According to Dr. Linda Bradley from the Tumor and Microenvironment and Cancer Immunology Program at Sanford Burnham Prebys Medical Discovery Institute at La Jolla in a recent report in the prestigious journal, Science, “The magnitudes of the T and B cell responses are determined by such factors as the pathogenicity of the virus, the extent of inflammation, the frequencies of virus-specific T and B cells, and the kinetics of viral replication. CD8+ T cells differentiate into effector cells that limit viral replication through production of cytokines and direct killing of infected cells."

Furthermore, in regard to immune responses to COVID-19, this report goes on to state that, “Viral recognition elicits cytokine-producing effector cells, such as T helper 1 (TH1) cells, which inhibit viral replication and support CD8+ T cell as well as B cell differentiation. Effector T cells can enter the circulation and relocate to tissue sites of infection, where they mediate local antiviral responses. CD4+ T cells also differentiate into T follicular helper (TFH) cells that are crucial for the development of antibody-producing B cells (plasma cells) in lymphoid tissues and support memory B cell development. Antibodies can neutralize viruses by preventing host cell entry or promoting the lysis of infected cells. As a result of the coordinated interplay of innate and adaptive responses, the peak T and B cell responses lead to decreasing viral load and subsiding inflammation, often within 1 week of infection."

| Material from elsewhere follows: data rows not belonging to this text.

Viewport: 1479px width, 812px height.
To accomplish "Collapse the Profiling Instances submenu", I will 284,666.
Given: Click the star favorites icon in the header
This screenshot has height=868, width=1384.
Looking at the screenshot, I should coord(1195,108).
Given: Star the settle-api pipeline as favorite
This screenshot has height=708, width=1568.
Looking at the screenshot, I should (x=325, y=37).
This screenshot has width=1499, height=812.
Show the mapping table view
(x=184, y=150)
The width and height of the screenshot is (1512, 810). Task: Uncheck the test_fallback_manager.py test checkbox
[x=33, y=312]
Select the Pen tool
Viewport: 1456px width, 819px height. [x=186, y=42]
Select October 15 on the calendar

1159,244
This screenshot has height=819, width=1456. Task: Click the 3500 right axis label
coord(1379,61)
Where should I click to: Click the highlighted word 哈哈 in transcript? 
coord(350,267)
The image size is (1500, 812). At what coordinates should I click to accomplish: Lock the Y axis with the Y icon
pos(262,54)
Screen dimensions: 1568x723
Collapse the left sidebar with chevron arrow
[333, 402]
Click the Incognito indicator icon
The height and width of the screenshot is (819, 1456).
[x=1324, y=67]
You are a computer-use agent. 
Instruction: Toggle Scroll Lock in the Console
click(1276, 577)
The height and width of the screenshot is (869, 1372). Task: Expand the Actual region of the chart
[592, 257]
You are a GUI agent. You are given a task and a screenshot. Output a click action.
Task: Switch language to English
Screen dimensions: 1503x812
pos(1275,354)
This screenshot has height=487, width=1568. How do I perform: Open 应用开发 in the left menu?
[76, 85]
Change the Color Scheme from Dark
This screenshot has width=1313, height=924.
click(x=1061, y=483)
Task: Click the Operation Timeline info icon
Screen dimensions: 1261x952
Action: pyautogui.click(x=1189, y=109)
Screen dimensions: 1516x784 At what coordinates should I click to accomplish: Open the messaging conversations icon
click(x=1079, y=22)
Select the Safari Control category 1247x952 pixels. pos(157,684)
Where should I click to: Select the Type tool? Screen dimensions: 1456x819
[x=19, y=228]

It is an understanding of the mode of action of a particular virus and the immune system’s responses to it, as outlined above, that plays a critical role in developing a vaccine that can effectively augment the natural immunity. For a virus to successfully infect a host it must gain entry to the host, successfully evade the immune response, gain entry into the host cell, and successfully commandeer the host cells machinery to make more viral particle and spread the infection. Any vaccine that successfully interdicts any of these mechanisms will necessarily prove efficacious.